Factoid: 1 of every 5 online purchases is returned.

…. and about 1 in 10 of them are fraudulent.

Recently, I returned an item that I had I bought on Amazon.

That’s a rare event for me, so I was pleasantly surprised that the process was relatively hassle-free … it took a couple of minutes to get Amazon’s return authorization … it was a short drive to a UPS store … the transaction at the UPS store took about a minute … my credit card was credited within a couple of days.

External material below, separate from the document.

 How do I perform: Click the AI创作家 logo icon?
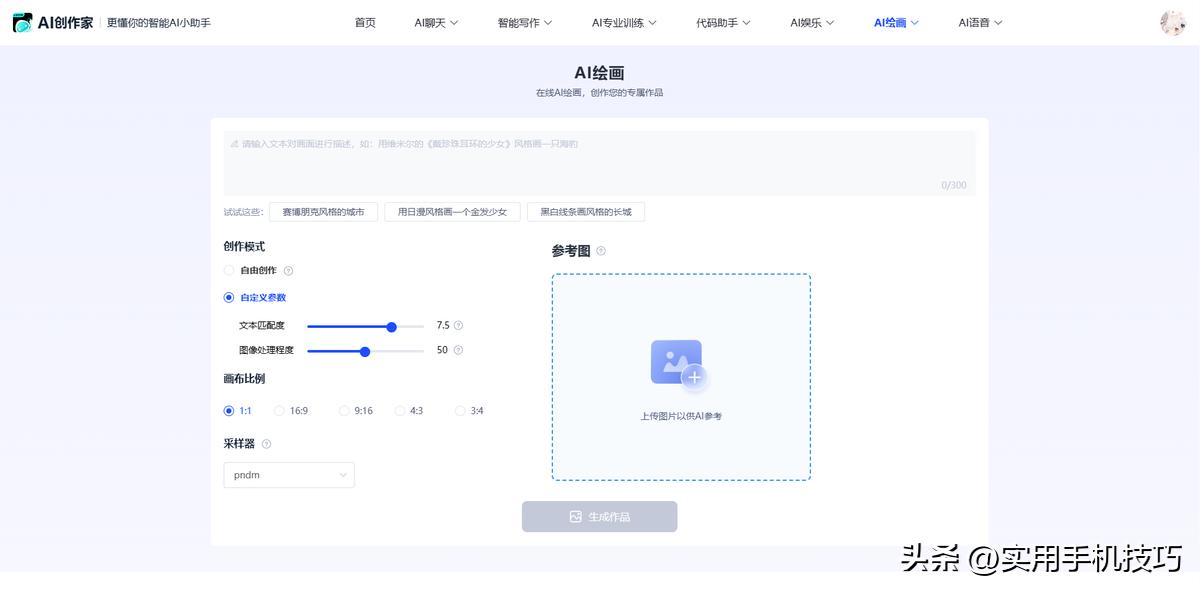coord(22,21)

A couple of things struck me during the process:

> Most of the people in the UPS store were making merchandise returns — apparently, that’s become a big business for UPS

> Most of the returns were literally thrown into a big box … unpackaged and without paperwork … what happens to that stuff


With that experience fresh in mind, I happened to come across a CNBC article channeling some data from a National Retail Federation report.


> In 2021, the  US Retail Industry reported just over $1 Trillion in online sales

> Of the $1 Trillion, $218 Billion (20.8%) was returned for credit

> Of the $218 Billion, $23.2 Billion (10.6%)  were fraudulent returns

> The $23.2 Billion of fraudulent returns consisted mostly of:

  • “Wardrobing” … wearing or using an item for one occasion and then returning it
  • Returning items that had been shoplifted, stolen, purchased from another retailer or purchased fraudulently (e.g. on stolen credit cards)
  • Resulting from employee fraud or employee collusion with bad actors

Not surprising, a big issue for Amazon and other retailers is what to do with the returns.

The cost of transporting, receiving, sorting, inspecting, repackaging and restocking returns is a costly logistical nightmare … especially for relatively low value items.

So, except for higher priced merchandise, the returns are simply thrown into a big box (as I experienced at the UPS store) … and the box of miscellaneous stuff is sold to scavenger resellers at pennies on the dollar.

See the CNBC article for the story of one couple who scavenges and resells returns.


Presto: logistical problem solved…


P.S. Don’t feel too sorry for Amazon and other retailers.  Based on my experience, the retailers just charge the cost of the returns back to the manufacturers who treat it as a cost of doing business.

It used to irk me when retailers would promote their “easy returns – no questions asked” policies, knowing that my company (not the retailer) would be funding the retailer’s largess.